Em outros casos, a ingerência política é explícita e se torna impossível desvinculá-la do fraco desempenho das estatais. O exemplo mais claro é o da Petrobras. Desde o retorno de Lula ao Palácio do Planalto, a companhia adotou uma nova política de reajuste dos combustíveis, contestada pelos economistas por permitir defasagens maiores em relação ao mercado internacional. A insatisfação dos investidores com o intervencionismo petista é expressa pela surra aplicada às suas ações, que acumulam uma queda de 9% neste ano. É verdade que o setor petrolífero anda volátil, mas basta olhar para rivais para constatar que a estatal tem grande parte da culpa por este momento ruim.

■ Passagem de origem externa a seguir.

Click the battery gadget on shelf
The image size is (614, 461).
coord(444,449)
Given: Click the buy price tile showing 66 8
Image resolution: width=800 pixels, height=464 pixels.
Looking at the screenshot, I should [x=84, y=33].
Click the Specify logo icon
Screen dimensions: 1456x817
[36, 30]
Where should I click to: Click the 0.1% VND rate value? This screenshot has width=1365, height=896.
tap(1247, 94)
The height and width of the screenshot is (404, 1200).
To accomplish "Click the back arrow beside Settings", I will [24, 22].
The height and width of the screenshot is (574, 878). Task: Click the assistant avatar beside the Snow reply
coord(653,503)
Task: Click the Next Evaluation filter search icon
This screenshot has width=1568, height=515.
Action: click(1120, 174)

As ações da Prio, maior companhia privada do setor no país, acumulam alta de 9% em 2025. Lá fora, a ExxonMobil já vale 5% mais, e a Chevron, 2%. Tamanha diferença expressa o “desconto” que o mercado aplica aos papéis de empresas estatais, justamente por estarem à mercê de interferências políticas. “O fato de uma companhia ser estatal pesa no prêmio de risco da ação”, afirma Felipe Miranda, executivo-chefe da casa de análises Empiricus. “Esses descontos são particularmente relevantes quando temos governos como o de Lula.”
Para entender o que Miranda quer dizer, basta verificar como os ministros de Lula enxergam as estatais. A ala econômica, liderada pelo titular da Fazenda, Fernando Haddad, as encara como uma fonte de dividendos para ajudar a tapar o rombo fiscal. Isso, claro, no caso das companhias lucrativas. Quanto às deficitárias, as amarras ideológicas impedem que se encontre uma solução para reverter as perdas. A resistência a uma reestruturação dessas empresas parte de quem deveria liderar a iniciativa, a ministra da Gestão, Esther Dweck, que já declarou que o objetivo da reforma administrativa não é cortar gastos. Por mais que se escore no pretexto de promover a justiça social para defender a gastança, faria bem a Lula lembrar de outra lição deixada por Thatcher — a de que o bom samaritano só entrou para a história porque tinha dinheiro para bancar suas boas ações. Antes de pedir sacrifícios à sociedade, o governo deveria mostrar disposição para arrumar a casa. E isso começa, inevitavelmente, por fechar os ralos por onde escorre o dinheiro público.
Os Correios são um exemplo de como interesses políticos mesquinhos, má gestão e ideologia podem arruinar uma estatal. Há anos, a empresa acumula prejuízos. Em 2024, eles somaram 2,6 bilhões de reais — quatro vezes a perda que teve em 2023. A escalada não cessou. Apenas no primeiro trimestre deste ano, a conta ficou negativa em 1,7 bilhão de reais. Para a companhia, a culpa é da concorrência com as empresas privadas, da queda do volume de cartas causada pelo avanço das mensagens digitais e do governo Bolsonaro, que queria privatizá-la.
O acordo para arcar com metade dos 15 bilhões de reais necessários para cobrir o rombo do Postalis, o fundo de previdência dos funcionários, não entra no rol de desculpas dadas pela atual gestão, apesar de ser um dos principais motivos das dificuldades atuais. A incapacidade de reconhecer os problemas torna mais difícil sanear a empresa. “Sob essas condições, nem um prêmio Nobel de economia daria jeito”, diz Felipe Miranda, executivo-chefe da casa de análises Empiricus. “Como estatal, os Correios continuarão dando prejuízo.”